Economic Crisis, Natural disasters

Japan quake’s economic impact worse than first feared


Overturned squid-fishing boat tossed onto land by the tsunami in Hachinohe City, Aomori Prefecture, in northern Japan

The economic damage from Japan’s massive earthquake and tsunami last month is likely to be worse than first thought as power shortages curtail factory output and disrupt supply chains, the country’s economics minister warned on Tuesday.

The more sober assessment came as Japan raised the severity of its nuclear crisis at the Fukushima Daiichi nuclear plant to a level 7 from 5, putting it on par with the Chernobyl nuclear disaster in 1986.

The Bank of Japan governor said the economy was in a “severe state,” while central bankers were uncertain when efforts to rebuild the tsunami-ravaged northeast would boost growth, according to minutes from a meeting held three days after a record earthquake struck Japan on March 11.

The government and main opposition party have agreed to a spending package to get some reconstruction work started, but setting a large additional budget will be difficult due to Japan’s heavy debt burden.

“After a natural disaster, people tend to refrain from spending and you get a sense that factory output will shrink,” Economics Minister Kaoru Yosano told reporters after a cabinet meeting.

“In some areas, the impact could be very big.”

Japan is facing its worst crisis since World War Two after a 9.0 magnitude earthquake and a tsunami towering more than 10 meters battered its northeast coast, leaving nearly 28,000 dead or missing and rocking the world’s third-largest economy.

The government estimates the material damage alone could top $300 billion, making it by far the world’s costliest natural disaster.

Finance Minister Yoshihiko Noda said on Tuesday that he would explain the Japanese government’s efforts on post-quake reconstruction and the nuclear crisis at a Group of 20 meeting in Washington on April 15.

Measuring the impact on consumer sentiment, factory production and the supply chain is proving more difficult, but as the crisis drags on at the nuclear power plant, the damage to the economy looks to be more severe.

“We were in recession already,” said Takuji Okubo, chief economist for Japan at Societe Generale.

“This time it will take longer for industrial production to rebound, because just-in-time delivery systems have become even more complicated.”

Japan’s economy is likely to grow 1 percent this year, down from 2 percent growth forecast before the earthquake, as private consumption slows to a halt, Okubo said. The economy could then accelerate to 3.9 percent growth next year, he said.

Shortages of key components, including semiconductors, point to the possibility of deeper and longer-running output disruptions from Japan that could also hobble factories elsewhere in the world which rely on Japanese parts.

Major Japanese automakers are grappling with complications caused by parts factories that have been shuttered or are running with limited power.

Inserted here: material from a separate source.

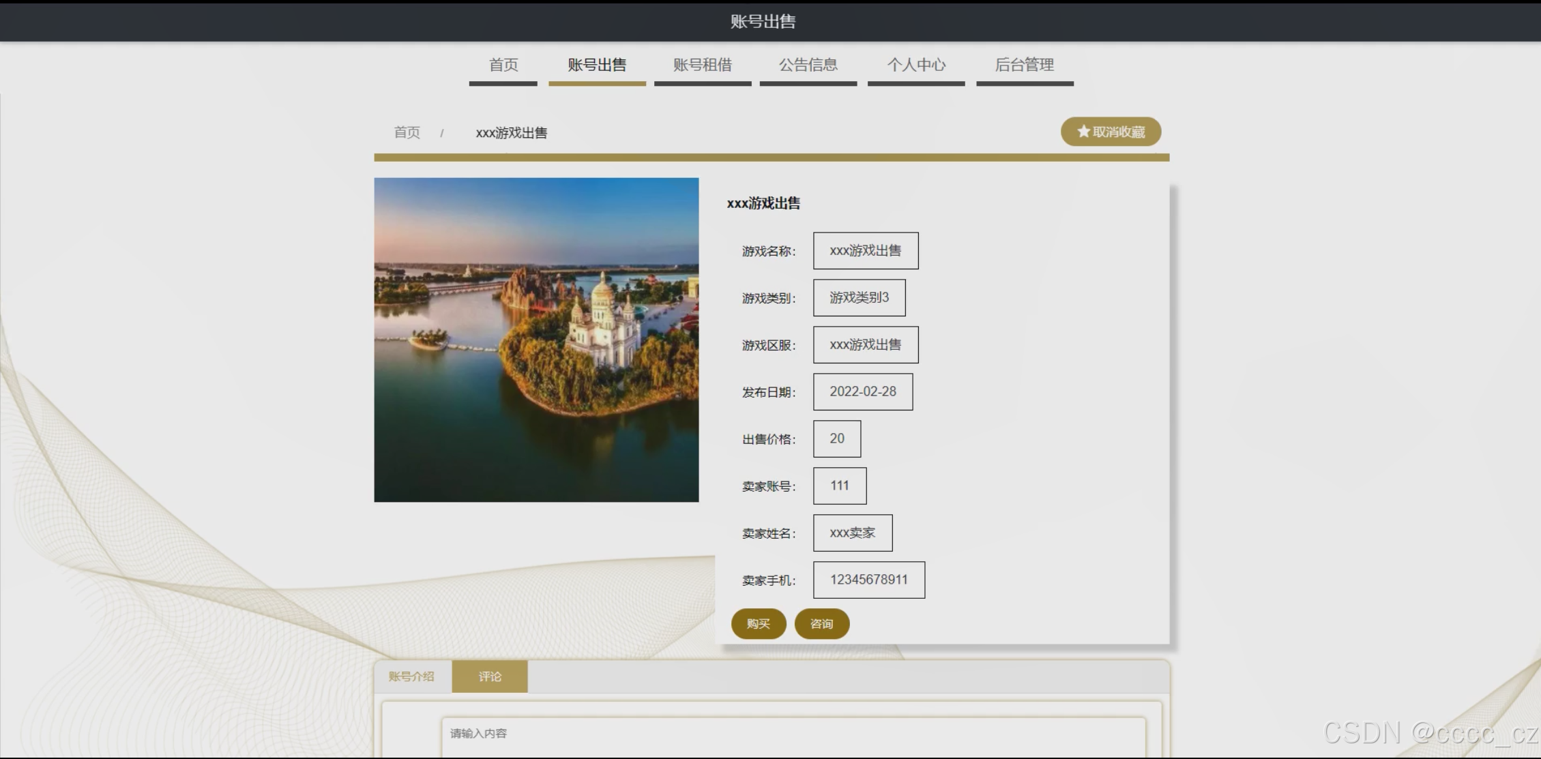
Task: Click the 发布日期 value 2022-02-28
Action: click(863, 391)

Toyota Motor Corp on Monday warned that the uncertain supply of parts from Japan could threaten its output of vehicles through July.

“Our economy is in a severe state,” BOJ Governor Masaaki Shirakawa told lawmakers on Tuesday.

Many BOJ members said power supply constraints are likely to impact the economy on top of the damage from the quake, minutes from a March 14 meeting showed. The BOJ loosened policy at that meeting by doubling its asset-purchase program to 10 trillion yen ($118 billion).